(Objective) Can you rewrite the data from the line with "Where should I click to: Click the blue" through the end, swapping "icon" for "symbol" and changing nothing else? Leave out the pictures.
**** Data listing
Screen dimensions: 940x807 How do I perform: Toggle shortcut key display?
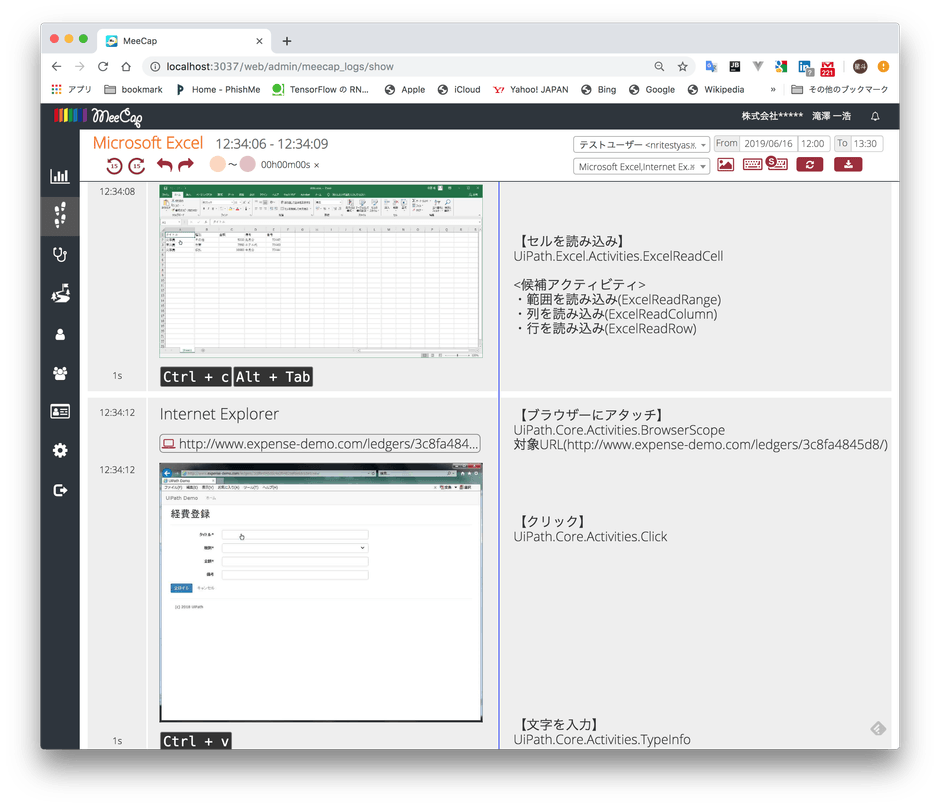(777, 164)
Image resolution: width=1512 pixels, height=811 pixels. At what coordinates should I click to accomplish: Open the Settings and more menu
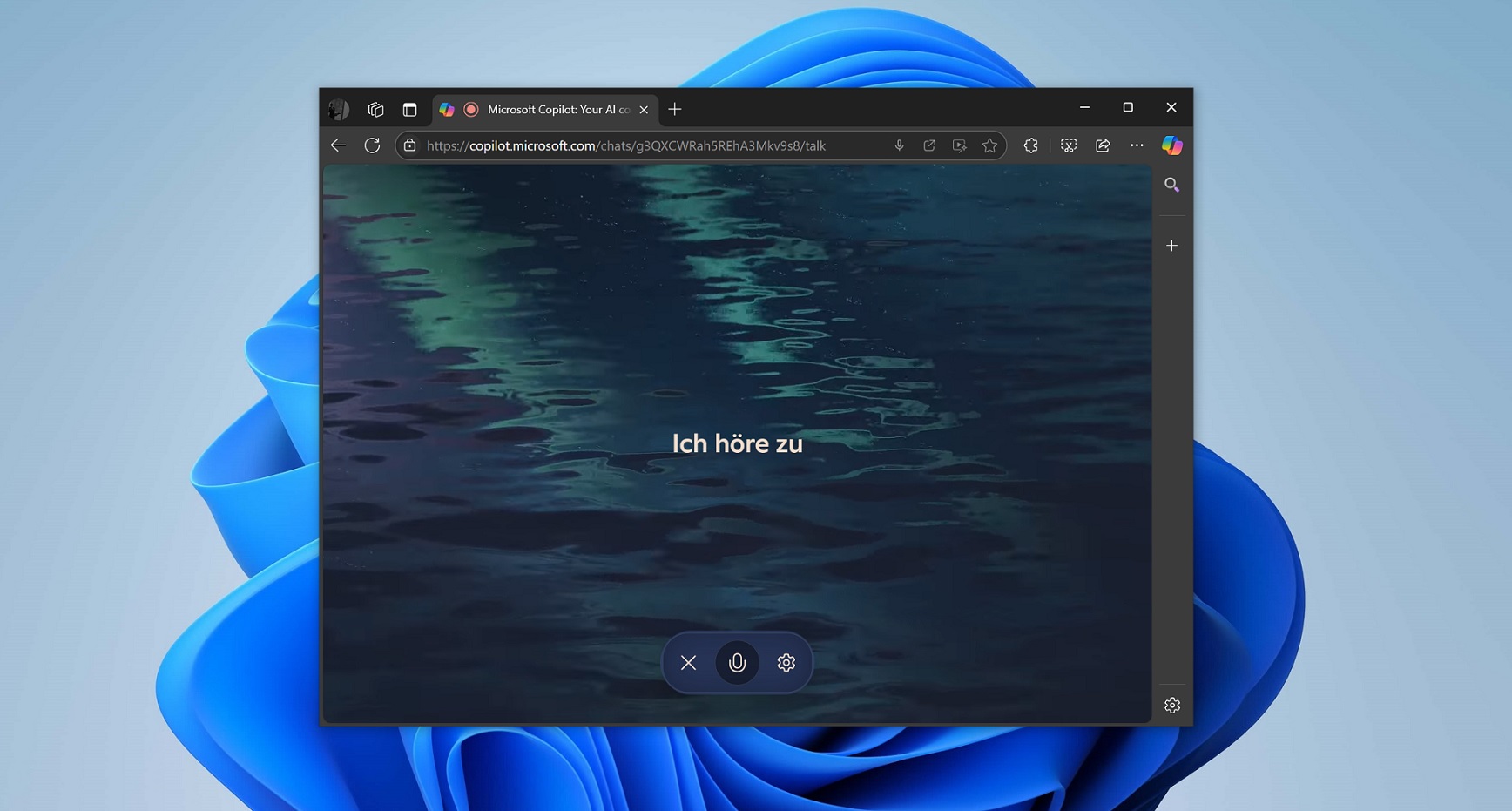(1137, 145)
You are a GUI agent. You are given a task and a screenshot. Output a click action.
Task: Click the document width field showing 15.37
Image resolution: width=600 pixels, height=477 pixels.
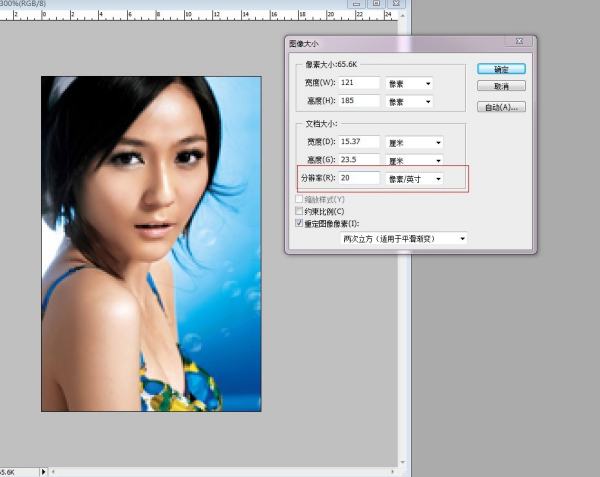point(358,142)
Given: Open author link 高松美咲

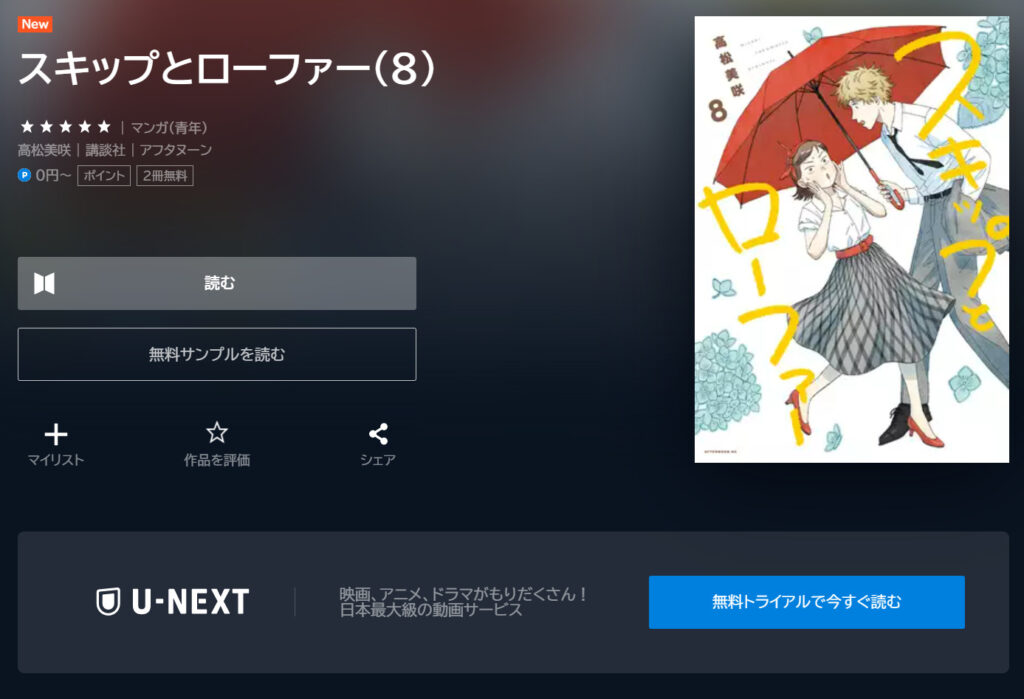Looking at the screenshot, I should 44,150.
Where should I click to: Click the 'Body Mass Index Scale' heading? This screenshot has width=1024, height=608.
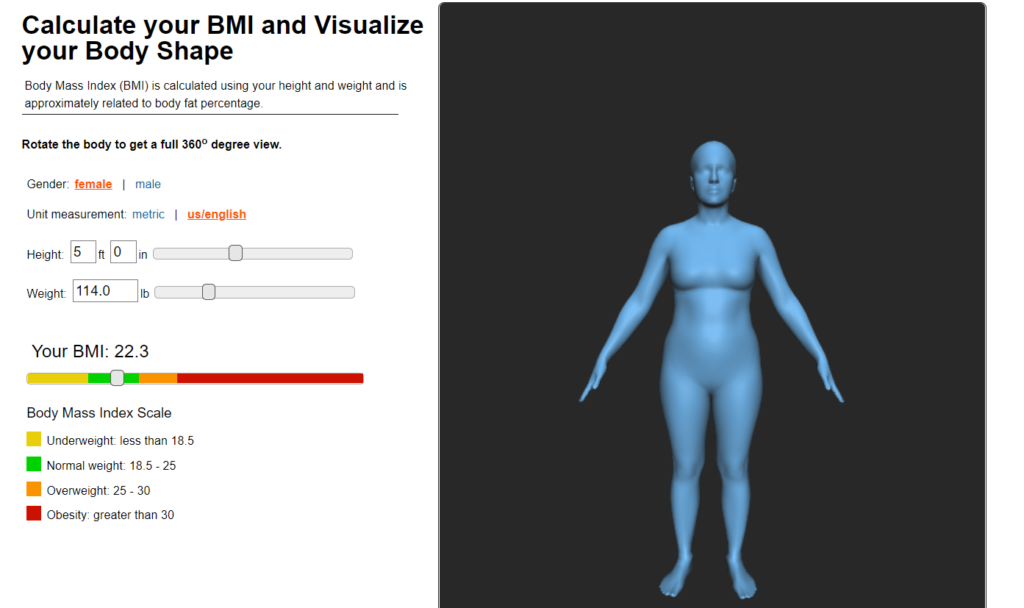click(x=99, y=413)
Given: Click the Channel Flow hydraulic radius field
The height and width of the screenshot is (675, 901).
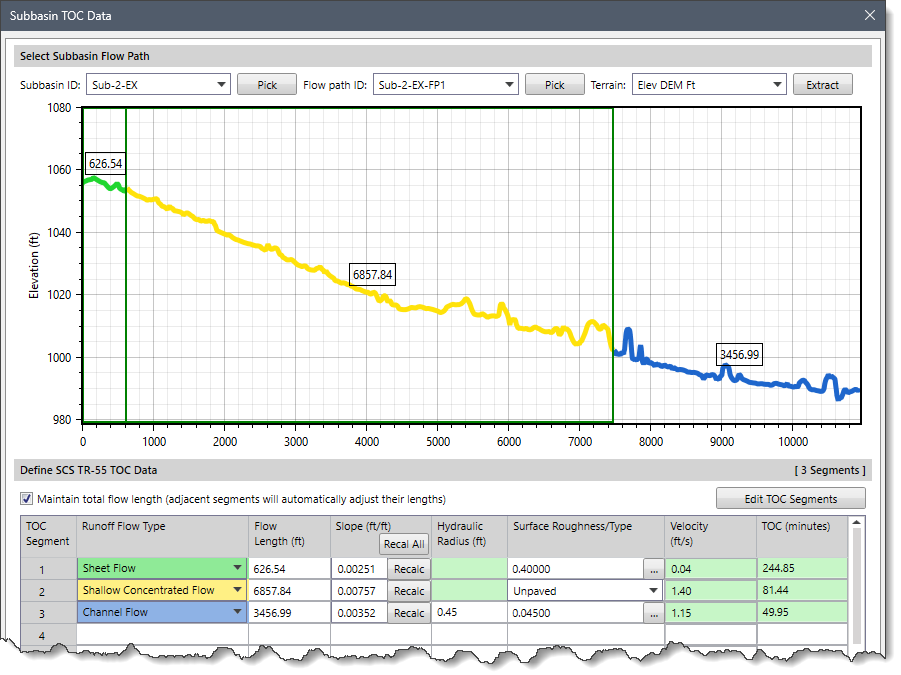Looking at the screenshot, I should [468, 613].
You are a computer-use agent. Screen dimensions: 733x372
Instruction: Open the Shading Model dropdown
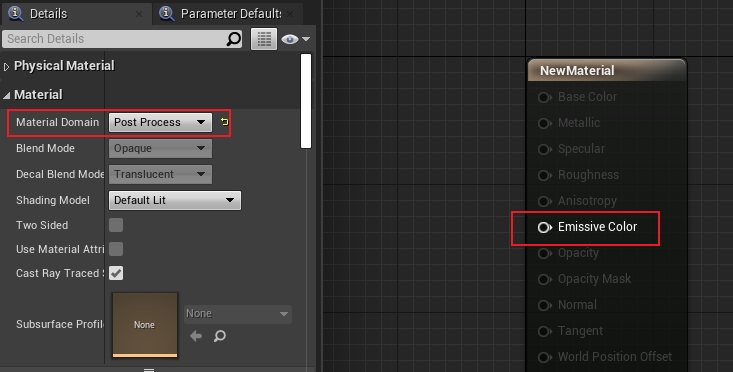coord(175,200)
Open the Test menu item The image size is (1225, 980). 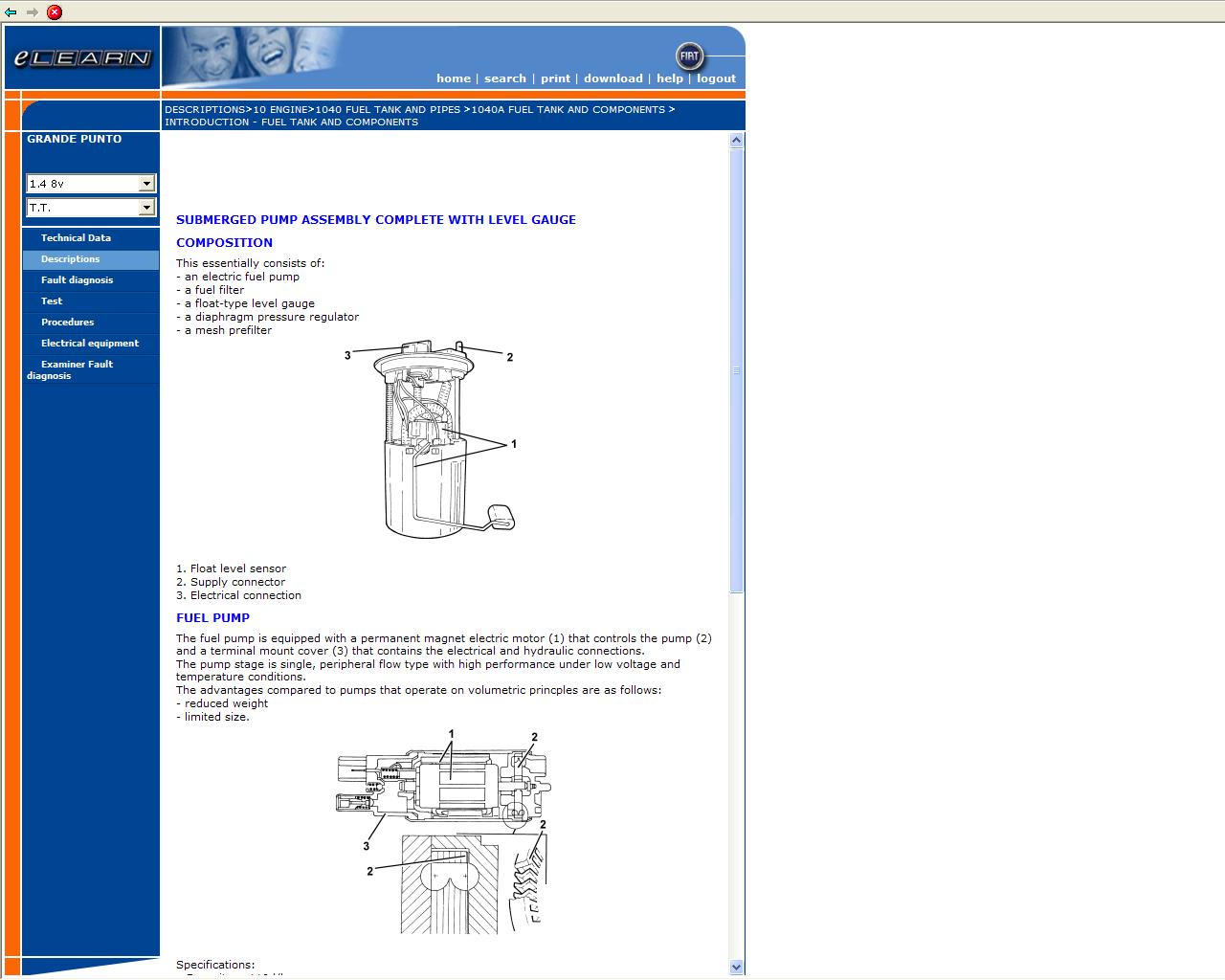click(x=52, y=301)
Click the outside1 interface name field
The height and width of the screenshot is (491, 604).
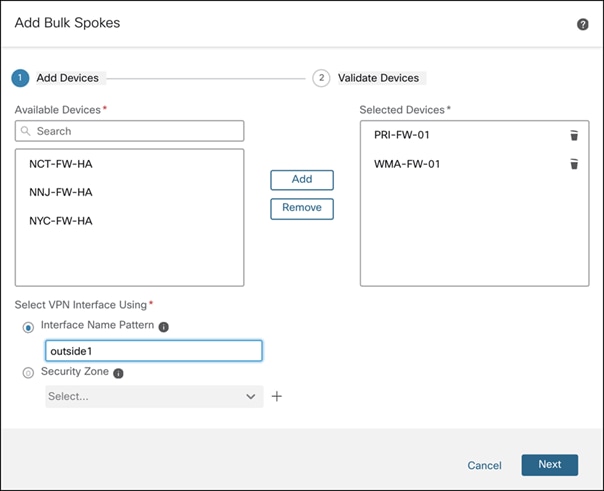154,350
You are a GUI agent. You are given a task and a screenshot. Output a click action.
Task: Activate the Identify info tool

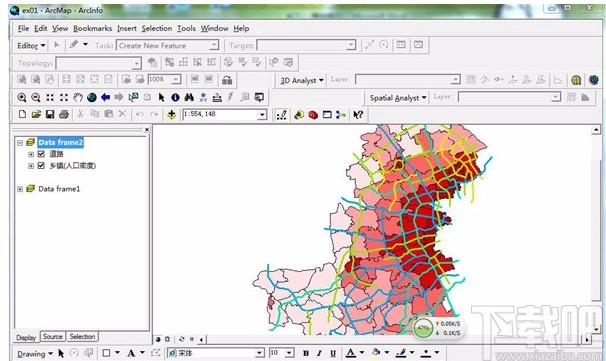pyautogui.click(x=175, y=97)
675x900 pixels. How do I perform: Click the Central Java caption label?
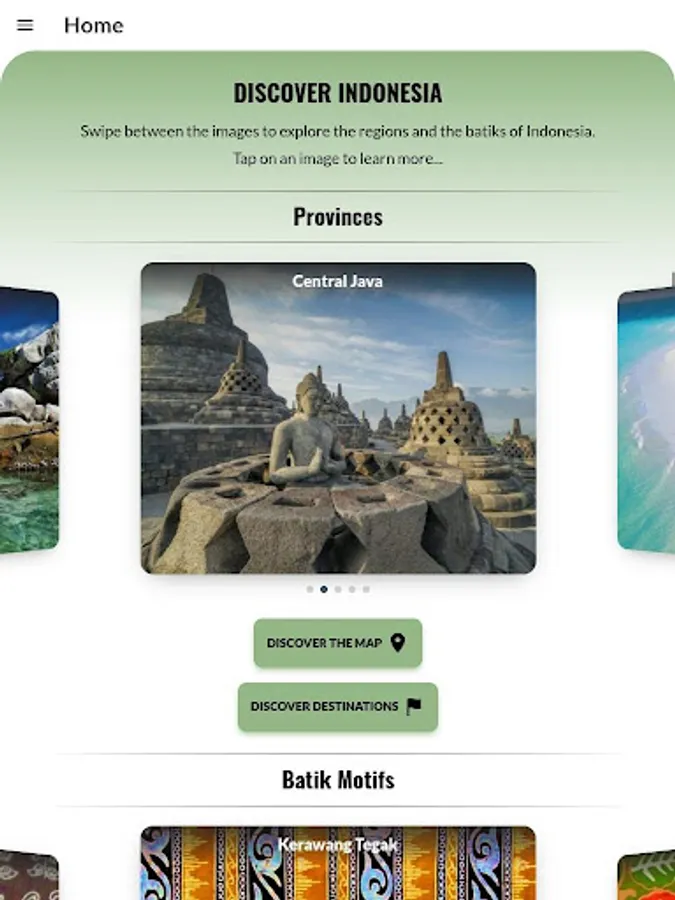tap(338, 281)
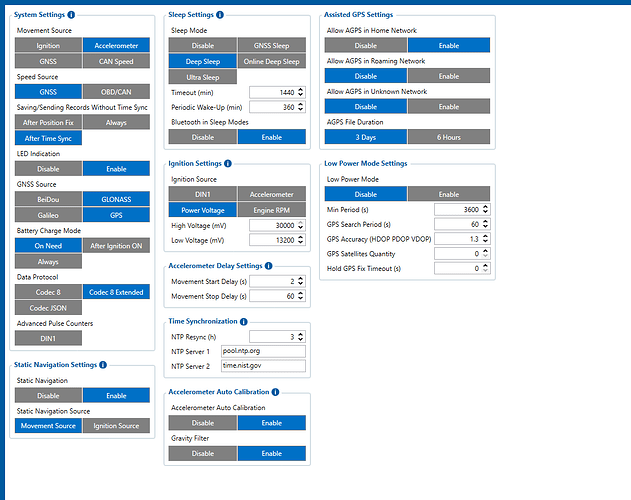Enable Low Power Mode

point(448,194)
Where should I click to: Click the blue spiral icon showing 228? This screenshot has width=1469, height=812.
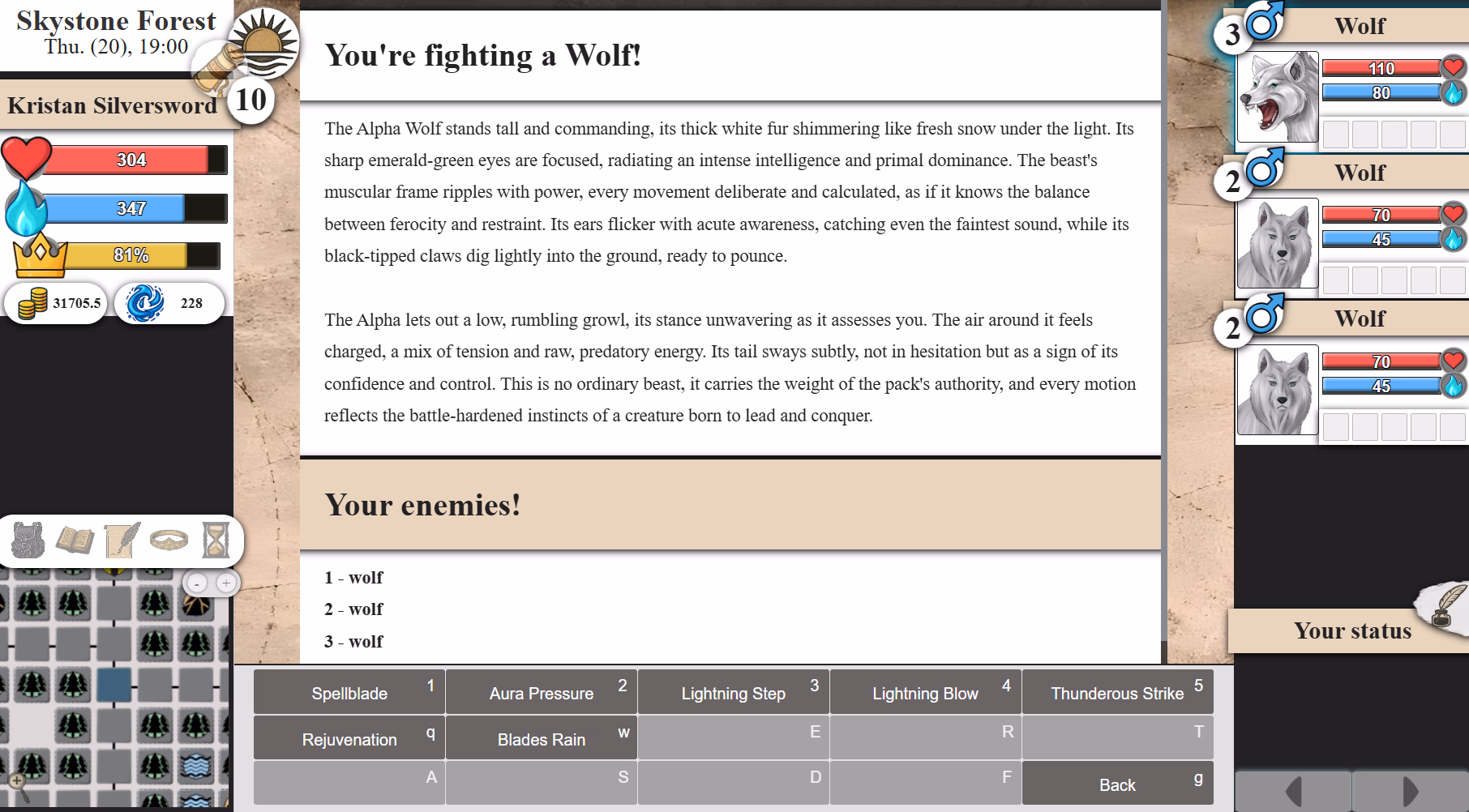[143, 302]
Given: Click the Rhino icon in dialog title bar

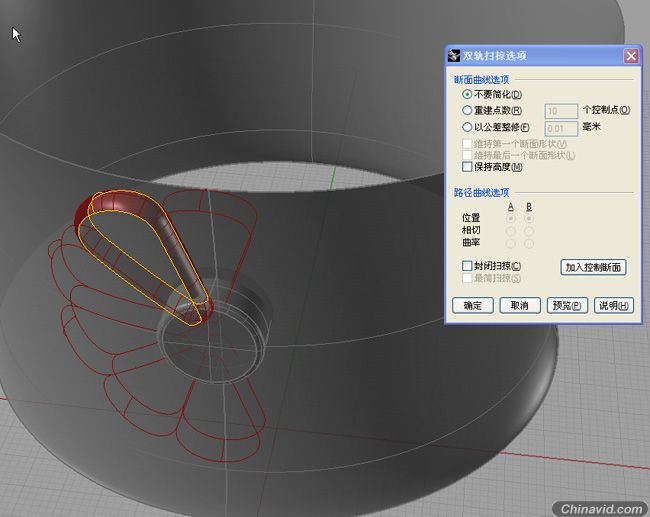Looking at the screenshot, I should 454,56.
********
(Worked answer)
Where should I click to: Click the blue spiral symbol showing 228? This screenshot has width=1469, height=812.
[143, 302]
Given: Click the Rhino symbol in dialog title bar

Looking at the screenshot, I should 454,56.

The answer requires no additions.